WHAT IS REQUIRED: Would you transcribe each entry precisely as it stands, setting aside any images?

EXTRACTED INFORMATION:
===

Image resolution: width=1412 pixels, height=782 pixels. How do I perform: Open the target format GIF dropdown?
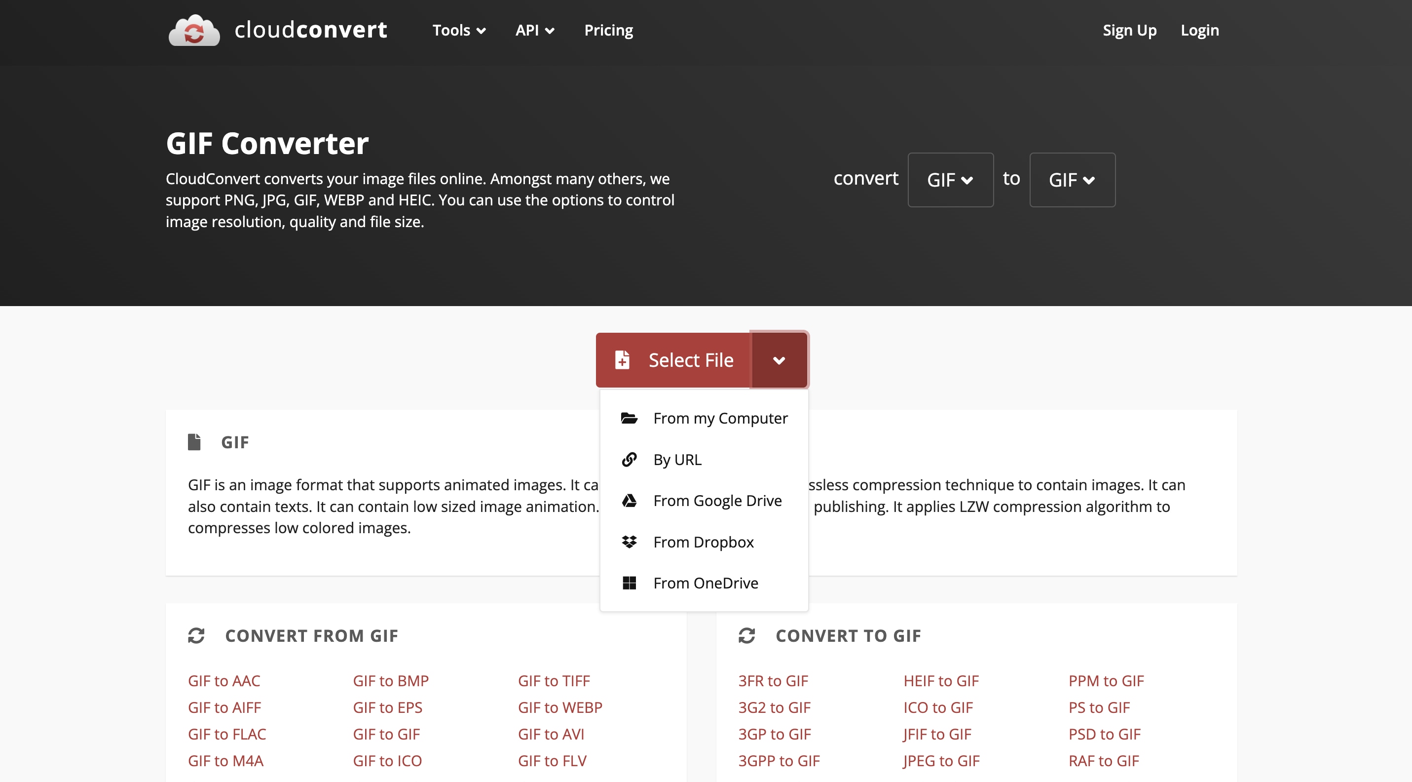click(x=1072, y=180)
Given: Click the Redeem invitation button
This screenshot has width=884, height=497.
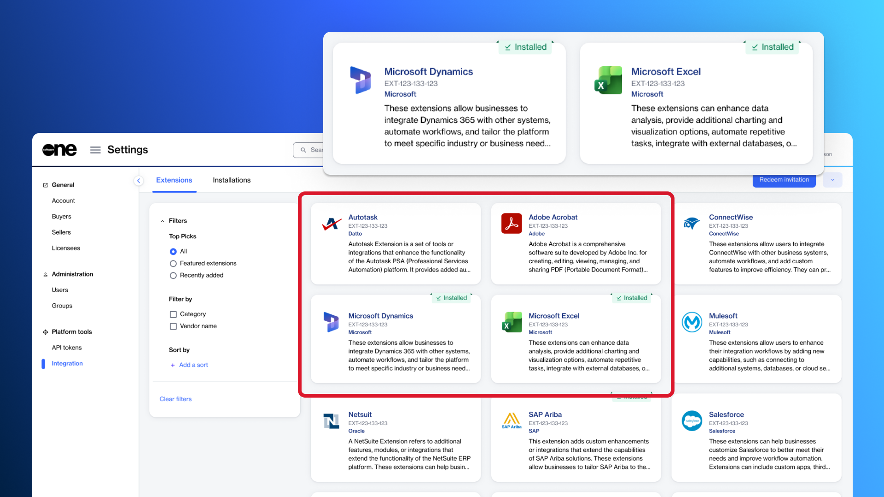Looking at the screenshot, I should [784, 180].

===

REPLY TO THE TASK:
Image resolution: width=1412 pixels, height=782 pixels. How do I perform: Open the target format GIF dropdown?
click(x=1072, y=180)
Given: Click the Redeem invitation button
This screenshot has width=884, height=497.
Looking at the screenshot, I should [784, 180].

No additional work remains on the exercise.